***** EXTRACTED TEXT *****

An agreement to arbitrate in an employment contract, written in dense legal language and printed in extremely small font, was procedurally unconscionable. An agreement that is internally inconsistent, and could be read to preclude Private Attorneys General Act representative actions, was substantively unconscionable. A lawyer must disclose legal authority to a court that is known by the lawyer to be directly adverse to the position of the client if not disclosed by opposing counsel.

Davis v. TWC Dealer Group, Inc. - filed Oct. 30, 2019, First District, Div. Two
Cite as 2019 S.O.S. 3352
Full text click here >

A party to an arbitration did not waive its evident partiality claim by failing to timely object when it first learned of potential bias on the part of the arbitrator. Before an arbitrator is officially engaged to perform an arbitration, to ensure that the parties’ acceptance of the arbitrator is informed, arbitrators must disclose their ownership interests, if any, in the arbitration organizations with whom they are affiliated in connection with the proposed arbitration, and those organizations’ nontrivial business dealings with the parties to the arbitration.

Monster Energy Company v. City Beverages, LLC - filed Oct. 22, 2019
Cite as 2019 S.O.S. 17-55813
Full text click here >

While a breach of the implied covenant of good faith and fair dealing may be carried out by means of communications between the parties’ respective counsel, the fact of counsels’ communications does not transform the claim to one arising from protected activity within the meaning of the anti-SLAPP law.

Miller Marital Deduction Trust v. Zurich American Insurance Company - filed Oct. 21, 2019, First District, Div. Three
Cite as 2019 S.O.S. 3219
Full text click here >

Evidence Law

There is no categorical bar to admitting deposition testimony under Evidence Code §1291 based on the unexamined premise that a party’s motive to examine its witnesses at deposition always differs from its motive to do so at trial.

***** RECORDED INFORMATION *****

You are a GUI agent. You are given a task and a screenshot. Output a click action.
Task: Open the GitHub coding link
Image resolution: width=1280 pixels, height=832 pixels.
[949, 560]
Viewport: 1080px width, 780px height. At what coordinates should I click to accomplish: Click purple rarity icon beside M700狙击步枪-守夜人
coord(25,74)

*****
***** RECORDED INFORMATION *****

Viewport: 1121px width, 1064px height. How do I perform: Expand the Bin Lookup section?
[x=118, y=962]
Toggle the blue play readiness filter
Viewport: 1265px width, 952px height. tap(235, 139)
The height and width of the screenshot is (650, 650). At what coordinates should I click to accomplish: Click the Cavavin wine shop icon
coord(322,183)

*****
***** RECORDED INFORMATION *****

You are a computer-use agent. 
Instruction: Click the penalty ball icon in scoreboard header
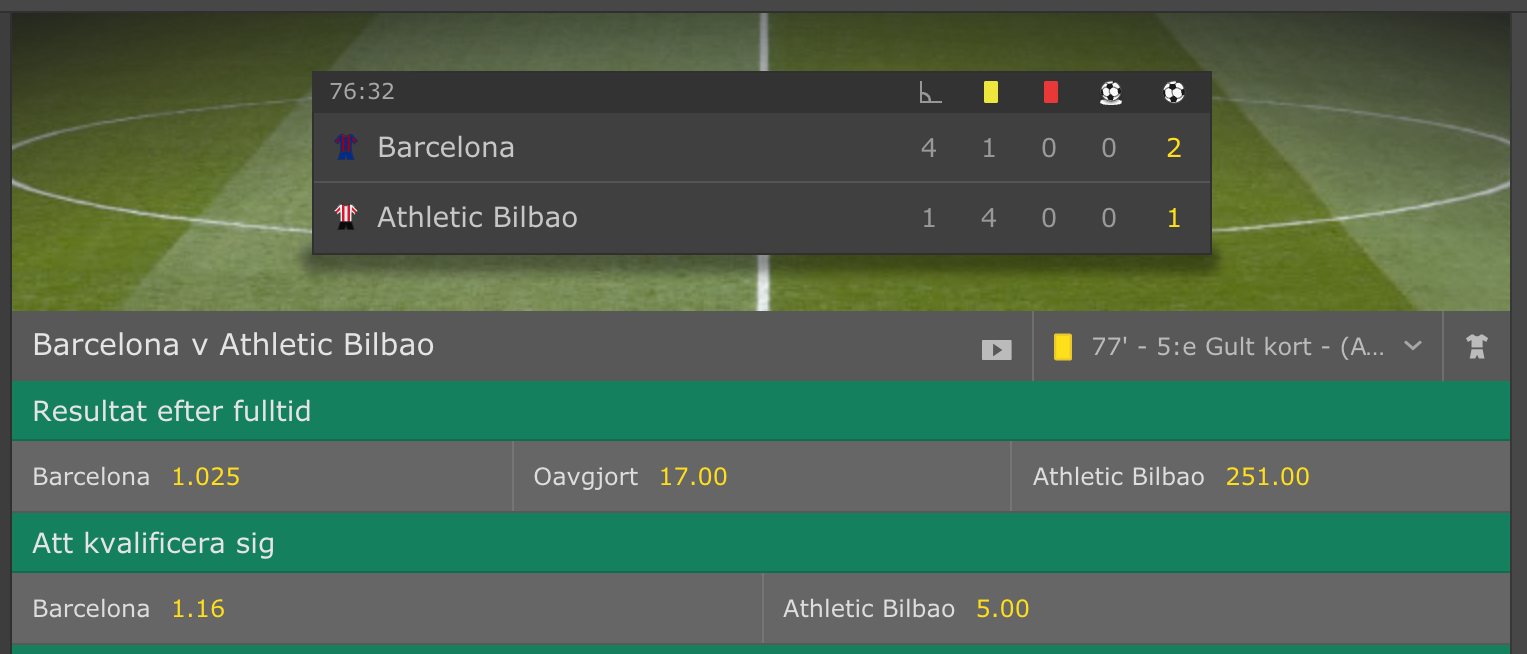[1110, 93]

*****

> WHAT IS NEEDED
In the case summaries, on what date was Monster Energy Company v. City Beverages, LLC filed?

> RESPONSE TO THIS TASK
Oct. 22, 2019